§ **RECORDS SUPPLIED**
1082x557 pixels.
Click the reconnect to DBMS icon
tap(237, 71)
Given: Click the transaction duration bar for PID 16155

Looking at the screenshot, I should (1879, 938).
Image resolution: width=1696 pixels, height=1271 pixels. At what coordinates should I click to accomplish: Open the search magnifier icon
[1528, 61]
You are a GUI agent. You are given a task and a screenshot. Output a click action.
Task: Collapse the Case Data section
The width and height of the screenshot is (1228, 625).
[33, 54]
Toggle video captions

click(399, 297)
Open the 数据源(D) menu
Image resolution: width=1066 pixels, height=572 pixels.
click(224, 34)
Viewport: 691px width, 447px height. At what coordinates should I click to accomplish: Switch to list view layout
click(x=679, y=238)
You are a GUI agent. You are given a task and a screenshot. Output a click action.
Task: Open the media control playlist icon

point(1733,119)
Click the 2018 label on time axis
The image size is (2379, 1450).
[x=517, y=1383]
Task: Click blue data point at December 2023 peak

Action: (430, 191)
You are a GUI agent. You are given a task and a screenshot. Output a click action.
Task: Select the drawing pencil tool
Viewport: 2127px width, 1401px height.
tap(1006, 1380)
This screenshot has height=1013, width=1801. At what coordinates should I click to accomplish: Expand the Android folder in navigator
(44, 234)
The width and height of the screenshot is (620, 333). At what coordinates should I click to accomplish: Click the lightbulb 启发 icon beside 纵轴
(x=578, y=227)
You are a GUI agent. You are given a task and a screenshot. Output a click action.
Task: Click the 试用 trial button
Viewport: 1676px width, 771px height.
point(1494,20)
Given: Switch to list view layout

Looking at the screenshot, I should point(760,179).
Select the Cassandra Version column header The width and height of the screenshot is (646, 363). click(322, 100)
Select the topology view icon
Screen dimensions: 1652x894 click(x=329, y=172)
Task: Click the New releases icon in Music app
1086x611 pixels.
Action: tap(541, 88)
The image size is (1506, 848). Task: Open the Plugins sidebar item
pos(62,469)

§ **ABOUT THIS TASK**
Extract from the records above the lines from the one containing "Task: Select the drawing pencil tool" to the one containing "Task: Click the 试用 trial button", both lines included, exactly as they appear and with nothing else.

§ **RESPONSE AREA**
Task: Select the drawing pencil tool
Viewport: 2127px width, 1401px height.
tap(1006, 1380)
This screenshot has height=1013, width=1801. At what coordinates should I click to accomplish: Expand the Android folder in navigator
(44, 234)
The width and height of the screenshot is (620, 333). At what coordinates should I click to accomplish: Click the lightbulb 启发 icon beside 纵轴
(x=578, y=227)
You are a GUI agent. You are given a task and a screenshot. Output a click action.
Task: Click the 试用 trial button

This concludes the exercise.